Special Correspondent

Swapan Nayak’s photo show peeks into life of ‘chars’



Captured: Swapan Nayak’s photographs present the predicament of the dispossessed.

Bangalore: “Unity in diversity” is the most favourite catchphrase in our country. But how much anyone knows about this diversity is the real question.

How many, for instance, know that there are around 2,000 habited temporary islands on the Brahmaputra? Called “chars”, they are home to migrants from Bangladesh who have been living there since the early 1950s. They abandon their villages when the river rises during the monsoon and move to either new villages that are formed or to nearby towns on the banks. According to the Government of Assam’s Char Development Authority, around 16 lakh live a life of constant uncertainty in “char” areas without access to basic amenities.

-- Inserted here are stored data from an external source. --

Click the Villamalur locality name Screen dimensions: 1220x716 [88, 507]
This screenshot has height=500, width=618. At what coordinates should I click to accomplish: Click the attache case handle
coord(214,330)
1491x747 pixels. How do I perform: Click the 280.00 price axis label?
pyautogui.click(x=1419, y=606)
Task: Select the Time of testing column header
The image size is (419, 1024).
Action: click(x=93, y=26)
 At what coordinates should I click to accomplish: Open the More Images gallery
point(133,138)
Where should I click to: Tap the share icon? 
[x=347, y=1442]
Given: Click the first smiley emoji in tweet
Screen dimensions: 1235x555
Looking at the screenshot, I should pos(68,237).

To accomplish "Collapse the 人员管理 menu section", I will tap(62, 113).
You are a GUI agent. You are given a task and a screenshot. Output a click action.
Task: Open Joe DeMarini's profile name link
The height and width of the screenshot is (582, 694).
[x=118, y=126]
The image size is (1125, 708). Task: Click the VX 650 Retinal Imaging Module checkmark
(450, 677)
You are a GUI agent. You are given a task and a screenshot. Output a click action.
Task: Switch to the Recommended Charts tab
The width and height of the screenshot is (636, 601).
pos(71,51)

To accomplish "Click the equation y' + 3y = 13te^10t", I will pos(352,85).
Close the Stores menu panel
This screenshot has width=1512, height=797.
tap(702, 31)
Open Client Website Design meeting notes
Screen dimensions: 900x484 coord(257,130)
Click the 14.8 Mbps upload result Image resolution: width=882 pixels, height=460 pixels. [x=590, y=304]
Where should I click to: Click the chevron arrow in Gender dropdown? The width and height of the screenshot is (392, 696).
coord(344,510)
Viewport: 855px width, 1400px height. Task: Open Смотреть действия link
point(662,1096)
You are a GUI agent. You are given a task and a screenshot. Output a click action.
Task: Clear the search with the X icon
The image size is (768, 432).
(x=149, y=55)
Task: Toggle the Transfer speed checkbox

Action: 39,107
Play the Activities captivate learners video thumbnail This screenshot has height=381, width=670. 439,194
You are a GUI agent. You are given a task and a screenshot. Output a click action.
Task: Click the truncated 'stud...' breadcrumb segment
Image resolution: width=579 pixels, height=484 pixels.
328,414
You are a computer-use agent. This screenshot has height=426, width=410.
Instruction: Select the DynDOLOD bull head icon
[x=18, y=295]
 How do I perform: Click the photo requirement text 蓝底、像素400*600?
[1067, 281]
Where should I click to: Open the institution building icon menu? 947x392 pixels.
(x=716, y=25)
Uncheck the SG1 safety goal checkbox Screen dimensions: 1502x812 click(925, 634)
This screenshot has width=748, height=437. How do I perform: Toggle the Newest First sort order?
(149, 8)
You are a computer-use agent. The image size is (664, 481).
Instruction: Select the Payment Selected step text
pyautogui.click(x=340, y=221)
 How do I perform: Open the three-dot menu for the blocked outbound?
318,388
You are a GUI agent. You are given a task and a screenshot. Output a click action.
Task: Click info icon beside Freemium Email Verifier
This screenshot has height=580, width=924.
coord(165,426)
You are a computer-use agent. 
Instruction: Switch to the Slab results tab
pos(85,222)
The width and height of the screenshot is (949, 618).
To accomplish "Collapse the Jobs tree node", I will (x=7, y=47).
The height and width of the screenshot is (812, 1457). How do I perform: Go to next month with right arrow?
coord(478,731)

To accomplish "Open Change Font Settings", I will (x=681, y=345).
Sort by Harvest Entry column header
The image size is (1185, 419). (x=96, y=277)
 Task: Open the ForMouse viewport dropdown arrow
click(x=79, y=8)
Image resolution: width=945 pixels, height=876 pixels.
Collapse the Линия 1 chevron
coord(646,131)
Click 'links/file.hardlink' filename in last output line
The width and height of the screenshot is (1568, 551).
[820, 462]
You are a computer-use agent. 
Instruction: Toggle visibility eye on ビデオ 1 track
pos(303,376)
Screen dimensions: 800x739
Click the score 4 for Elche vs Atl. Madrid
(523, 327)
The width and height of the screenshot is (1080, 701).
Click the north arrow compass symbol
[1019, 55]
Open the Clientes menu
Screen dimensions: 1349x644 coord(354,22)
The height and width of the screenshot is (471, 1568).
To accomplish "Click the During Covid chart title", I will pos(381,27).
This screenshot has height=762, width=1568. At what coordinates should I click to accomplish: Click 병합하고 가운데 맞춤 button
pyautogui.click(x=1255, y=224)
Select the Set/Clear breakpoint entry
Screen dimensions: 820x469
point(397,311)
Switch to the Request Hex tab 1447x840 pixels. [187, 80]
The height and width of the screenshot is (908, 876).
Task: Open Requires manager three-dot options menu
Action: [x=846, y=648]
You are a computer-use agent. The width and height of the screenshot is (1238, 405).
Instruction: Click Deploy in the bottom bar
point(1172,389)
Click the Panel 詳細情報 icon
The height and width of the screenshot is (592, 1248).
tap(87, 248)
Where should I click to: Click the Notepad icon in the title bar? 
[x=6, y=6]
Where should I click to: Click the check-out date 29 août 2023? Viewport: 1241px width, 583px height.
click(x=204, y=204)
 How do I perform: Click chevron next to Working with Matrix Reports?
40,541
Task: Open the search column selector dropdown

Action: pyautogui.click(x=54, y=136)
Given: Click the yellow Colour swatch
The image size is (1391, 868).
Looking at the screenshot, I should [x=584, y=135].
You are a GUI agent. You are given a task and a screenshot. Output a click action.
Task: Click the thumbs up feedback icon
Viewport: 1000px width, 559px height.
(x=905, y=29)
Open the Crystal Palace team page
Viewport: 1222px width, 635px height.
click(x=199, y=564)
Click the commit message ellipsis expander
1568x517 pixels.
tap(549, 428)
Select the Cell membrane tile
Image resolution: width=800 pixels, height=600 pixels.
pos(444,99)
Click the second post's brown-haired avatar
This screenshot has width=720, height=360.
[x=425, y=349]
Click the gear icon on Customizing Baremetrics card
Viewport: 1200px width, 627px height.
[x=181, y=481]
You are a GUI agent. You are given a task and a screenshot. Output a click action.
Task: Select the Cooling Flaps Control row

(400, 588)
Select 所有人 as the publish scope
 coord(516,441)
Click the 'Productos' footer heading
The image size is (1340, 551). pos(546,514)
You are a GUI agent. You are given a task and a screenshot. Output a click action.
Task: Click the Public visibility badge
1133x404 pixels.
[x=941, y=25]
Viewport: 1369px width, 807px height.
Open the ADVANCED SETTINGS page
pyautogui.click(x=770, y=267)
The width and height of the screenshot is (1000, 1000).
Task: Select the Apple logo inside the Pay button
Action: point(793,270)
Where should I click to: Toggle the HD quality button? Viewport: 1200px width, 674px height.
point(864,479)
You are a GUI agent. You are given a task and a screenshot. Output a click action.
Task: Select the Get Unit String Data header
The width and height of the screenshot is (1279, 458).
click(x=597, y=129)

Swapan Nayak’s ongoing photo show in the city is striking because it gives a peek into the lives of some of the most marginalised people in the north-eastern States of India, a region that the rest of the country knows so little about.

The exhibition is divided into two sections, “Nowhere People” and “Refugees in Their Own Land”. While the former captures life in the “char” region, the latter focusses on those in who have been rendered homeless because of unrelenting ethnic conflict in Assam, Manipur, Nagaland, Tripura and Arunachal Pradesh.

Mr. Nayak, a photojournalist with Outlook, steers clear of the typical journalistic style in the series. Rather than capture conflict situations in action, he focusses on the predicament of people who have been victims of these situations. They are stark black-and-white pictures with people in focus, often staring vacantly straight into the camera. Impoverishment is suggested in details around. Thatched bamboo walls, so typical of the region, run through most pictures like a leitmotif.

The most striking among the pictures are those that provide complexity to the situation by providing contrasts. “Sons of Lost Soil”, for instance, has a wizened woman next to a young man playing the guitar. “Displaced Existence” has a worried woman near the entrance of a hut. A bunch of giggling kids provide a counter to her mood. “Mobile Singer” has a man on a boat singing with abandon. Two boys at a wedding party, looking gleeful in their coloured plastic glasses and watches, is another arresting image.

The show is on at Sua House, off Kasturba Road (next to British Library), till October 25.